Coisas boas e simples.

(Não me entendam mal. Eu amo varanda, quintal e espaço privado tanto quanto qualquer outra pessoa… Mas, em Sampa, acho que geralmente se valoriza demais (e cada vez mais) o privado, e muito pouco o público. O público é lindo, gente. Merece ser limpo, respeitado e aproveitado.

Quando temos muito espaço, damos um jeito de preenchê-lo. Quando temos pouco, usamos melhor. Não acho que a minha vida atual seja de uma beleza intrínseca; ela é bela para mim, não tem que sê-lo para outrem. Ninguém precisa viver como estou vivendo ou se explicar por viver de outra forma. Quem tem uma família numerosa, com crianças e animais de estimação, por exemplo, naturalmente vai preferir um espaço maior, embora eu conheça muitas pessoas que vivem numa boa em quitinetes com seus bichinhos. Quem precisa de espaço para um ateliê ou oficina, também. E quem simplesmente gosta de espaço, ora. Mas eu estou curtindo esta vida. E cada vez menos querendo “ter” coisas. A expectativa de ter é às vezes tão frustrante que mandá-la para o inferno tem todo tipo de vantagens.)

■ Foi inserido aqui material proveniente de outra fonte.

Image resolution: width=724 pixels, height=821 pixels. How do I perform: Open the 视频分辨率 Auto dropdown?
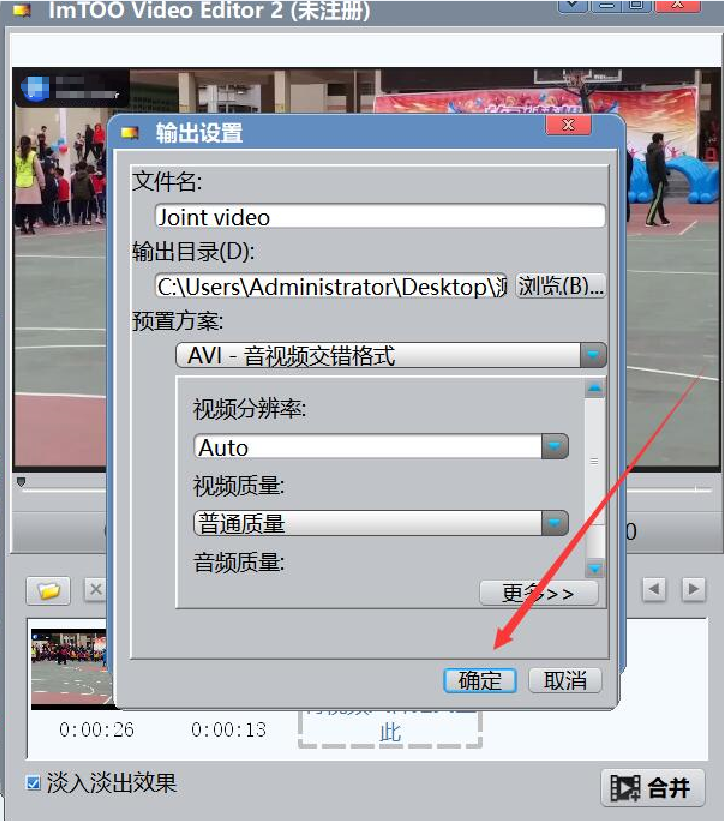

5 comentários sobre “Vivendo mais com menos.

  1. Gosto também de fazer essa reflexão com o lance do espaço. Eu sempre morei em apartamento e sempre tive que me desfazer de coisas, das quais, às vezes, sinto falta. Eu gostaria de ter guardado alguns dos meus brinquedos, dos meus cadernos, livros então… mas há de se adaptar.

    Quanto ao espaço urbano, eu gostava muito em SP, mas enjoei, já deu tudo o que tinha que dar. Nunca morei fora daqui, mas com certeza aproveitaria se estivesse em outra cidade. Aproveite bastante!

    • Thais, agora que você falou dos brinquedos, lembrei que os meus e os das minhas irmãs estão todos, até hoje, no sótão da casa da minha mãe. Há ANOS não mexo com eles. Uma parte de mim acha que deveriam ser entregues a crianças que não têm brinquedos. Outra parte de mim não se atreve a abrir mão deles. Não só porque marcaram uma época, mas porque há alguns que nem são mais fabricados ou que mudaram muito. Eu tinha (tenho) uma verdadeira coleção de Queridos Pôneis clássicos. Mas o tempo vai passando, a vida também, e cedo ou tarde terei que decidir o que fazer com eles. Talvez doar para um museu. Rs!!!

  2. Oi Camila,
    adorei seu blog e seus textos, são de uma simplicidade nevrálgica.

    Me fez lembrar de outro tempo dos blogs, em que eram espécies de diários ou espaços para reflexões aleatórias, época em que se produzia conteúdo e não existia taaanto conteúdo circular (a ponto da gente não conseguir encontrar mais o que de fato nos interessa).

    É a primeira vez que sinto que seguir as postagens de um blog realmente me agregará algo.

    Obrigada pela generosidade de escrever 🙂

    • Isabelita,
      Seu comentário me fez ganhar o dia. De verdade.
      Escrevo pouco por aqui, porque o tempo anda curto. Mas mensagens como a sua me fazem pensar que estou fazendo alguma coisa certa.
      Muito obrigada por se manifestar!